This interesting article appeared in the South China Morning Post on May 31, 2016.
Vancouver should look to Hong Kong for lessons in cooling property prices
(by Professor Richard Cullen, director of the tax law research programme in the Faculty of Law at the University of Hong Kong.
Richard Cullen says Hong Kong’s stamp duties have proved effective in reining in runaway prices, and other cities – particularly those struggling to cope with cashed-up Chinese buyers – could follow suit.
Below are his concluding paragraphs. Please visit the SCMP for the full article online.
…. A significant affordability problem remains in Hong Kong for first-time home buyers but the acceleration of that problem has been stopped and, now, in fact, residential property prices have retreated by 10-15 per cent. It is clear that the combination of special stamp duty, buyer’s stamp duty and double stamp duty has played a significant part in this outcome.
This policy approach has, so far, also reduced the “property bubble” aspect of price inflation in Hong Kong, without triggering a price collapse such as occurred so severely around late 1997.

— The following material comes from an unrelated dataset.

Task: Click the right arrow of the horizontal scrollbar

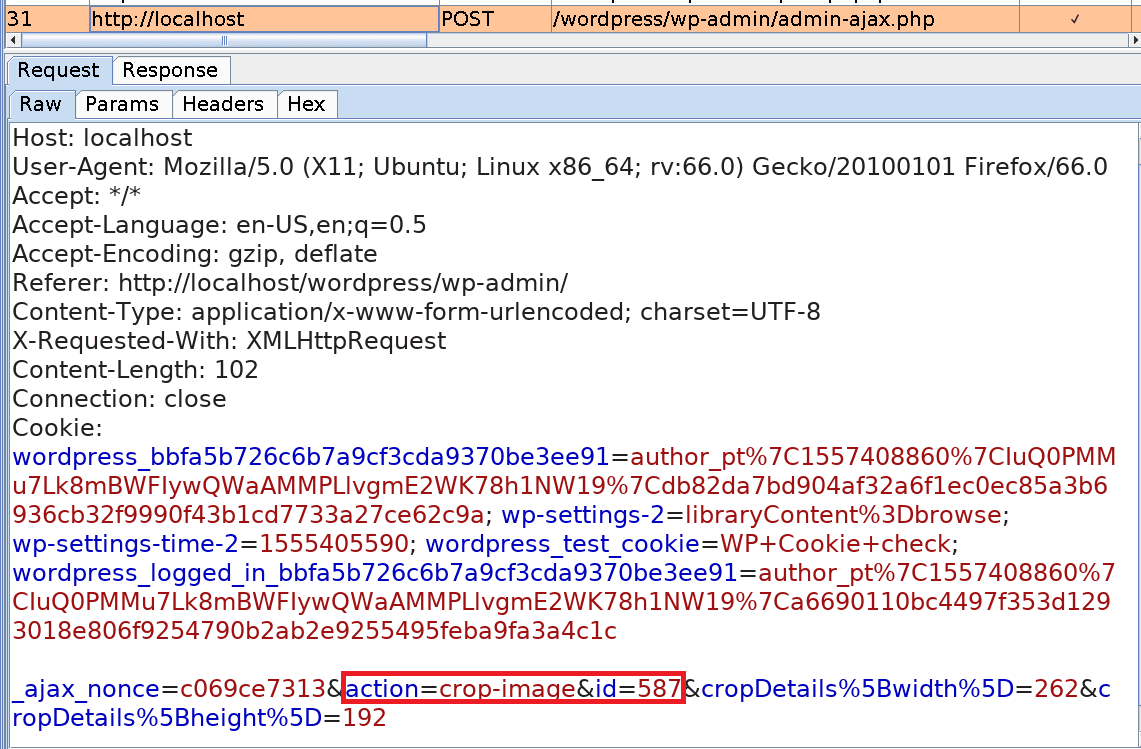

All of these Hong Kong measures could be applied in Vancouver, with a realistic expectation that a measure of control could be achieved. At the same time, one could expect to see a significant swelling of public revenues, as has happened in Hong Kong.
Might such measures yet come to be applied in Vancouver? Don’t hold your breath: those doing very well from the prevailing system have long been keen financial supporters of the main political parties in British Columbia. (See CityHallWatch note.) This could explain why there has been so much hand-wringing over the problem in Vancouver across the past several decades – but so little action.
[CityHallWatch note: This includes kingpins of the development and real estate industry, including Condo King Bob Rennie, who donated $329,850 to the BC Liberals since 2005, and the real estate industry as a whole, which donated $12.8 million during that period.]